Pictures do not belong in the output. Reproduce exactly the lines from the start of the records through the line with "The width and".
=== INPUT DATA ===
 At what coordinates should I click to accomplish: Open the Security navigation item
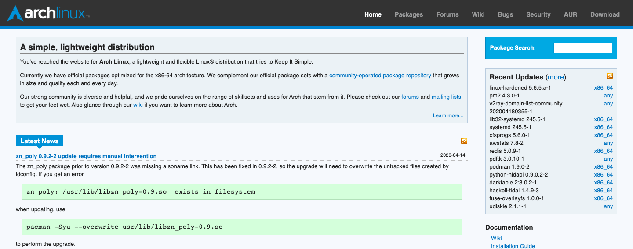pos(538,14)
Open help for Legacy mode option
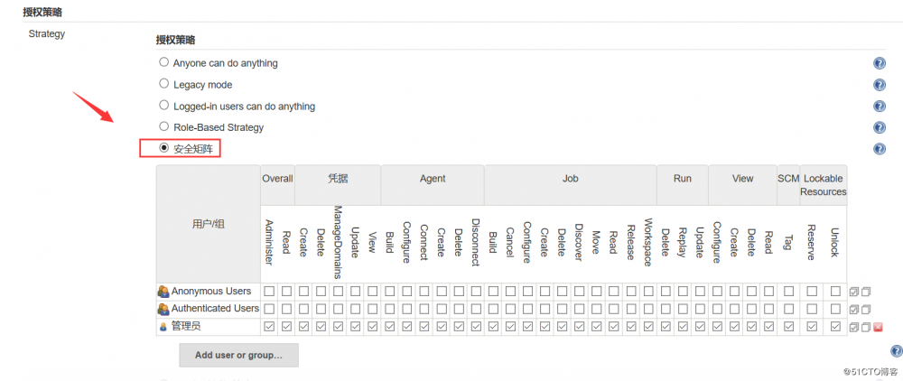 click(x=880, y=85)
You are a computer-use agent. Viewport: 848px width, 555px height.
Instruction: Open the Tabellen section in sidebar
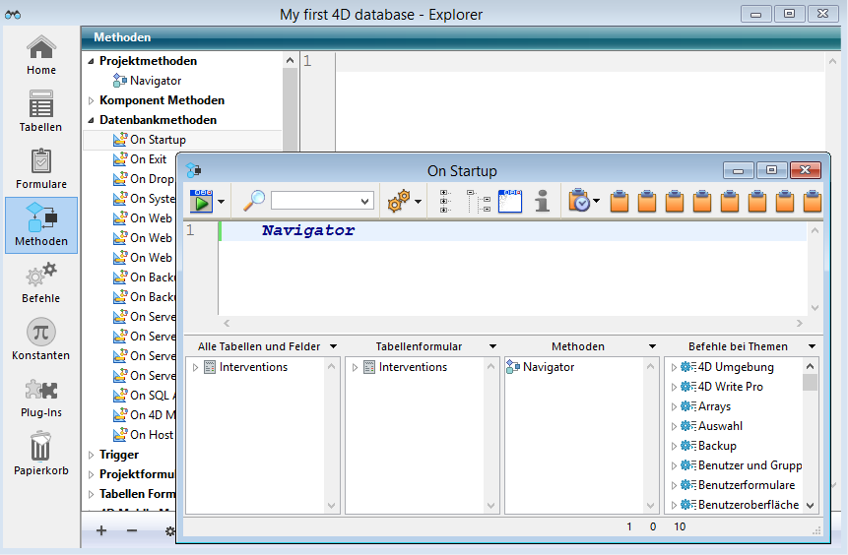[x=40, y=110]
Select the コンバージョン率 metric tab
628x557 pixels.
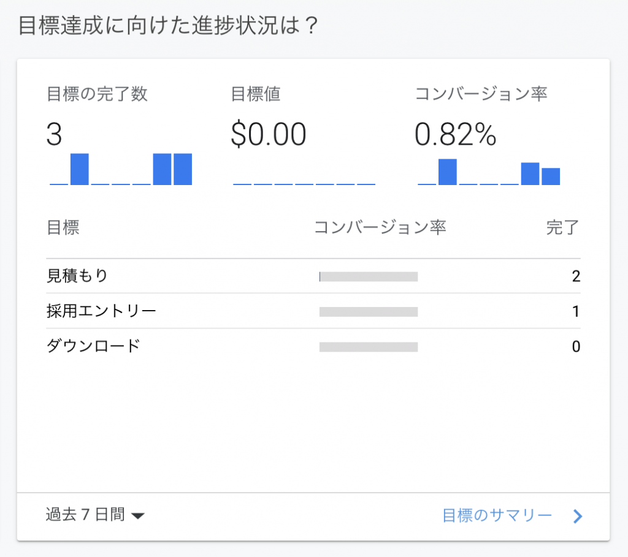coord(481,94)
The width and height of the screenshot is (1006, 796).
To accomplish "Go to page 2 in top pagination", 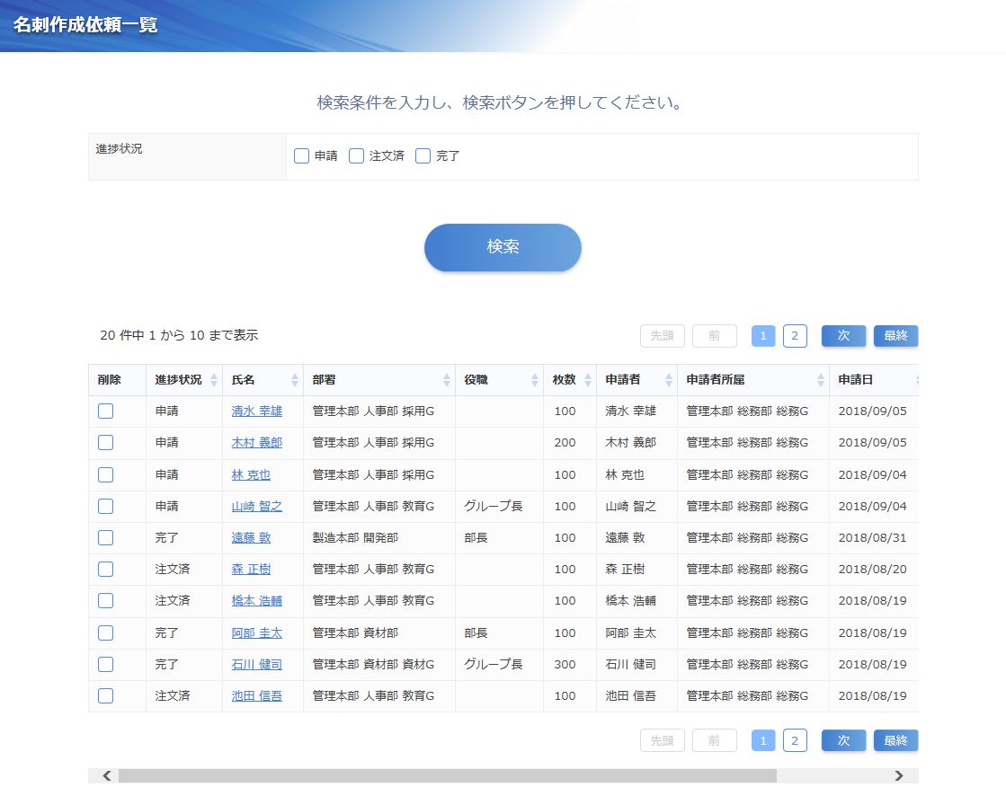I will (795, 336).
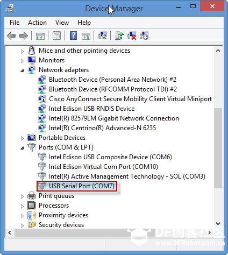Screen dimensions: 228x255
Task: Click the Disable device down-arrow icon
Action: click(144, 36)
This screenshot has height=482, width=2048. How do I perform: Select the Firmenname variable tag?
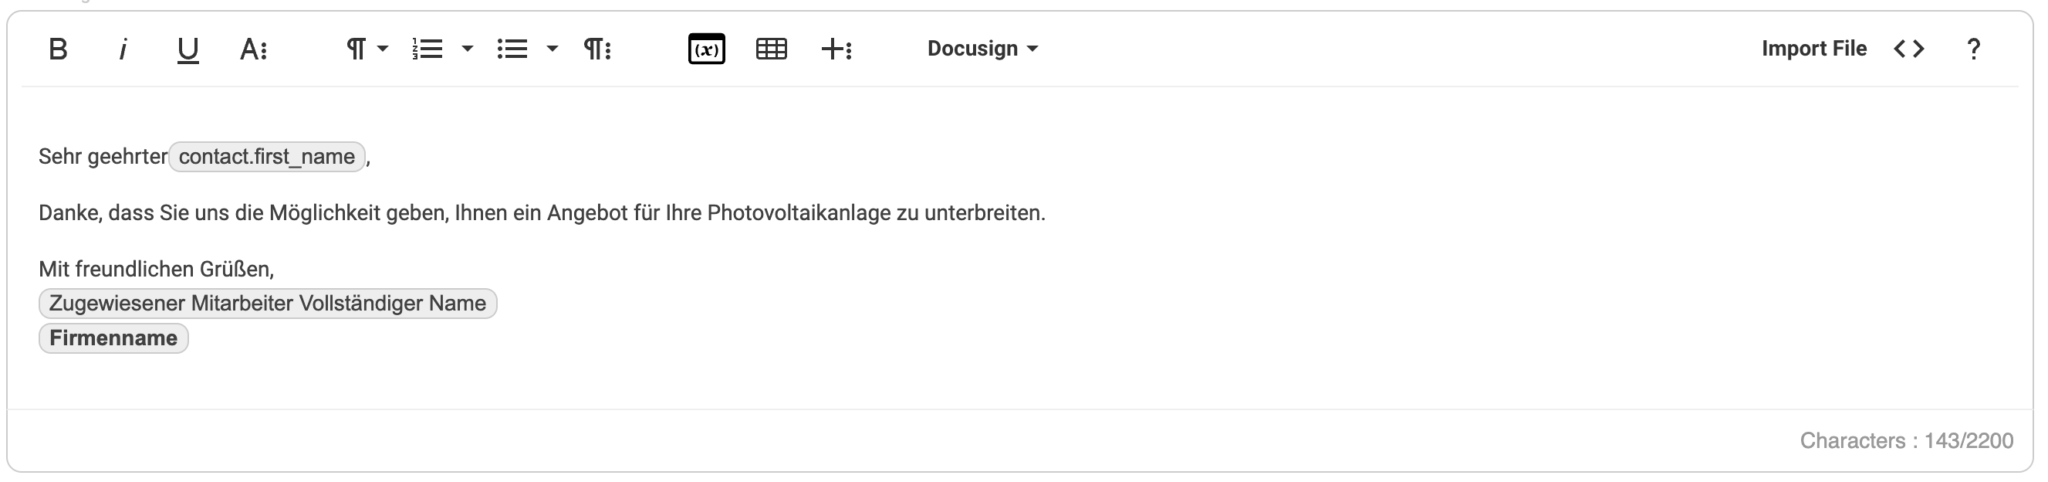pos(114,338)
===
SOLUTION:
 At what coordinates should I click to accomplish: Open the Security navigation item
pos(538,14)
Open help for Legacy mode option
 click(x=880, y=85)
You are a computer-use agent. Viewport: 848px width, 555px height.
Instruction: Open the Tabellen section in sidebar
[x=40, y=110]
Select the コンバージョン率 metric tab
628x557 pixels.
coord(481,94)
The width and height of the screenshot is (1006, 796).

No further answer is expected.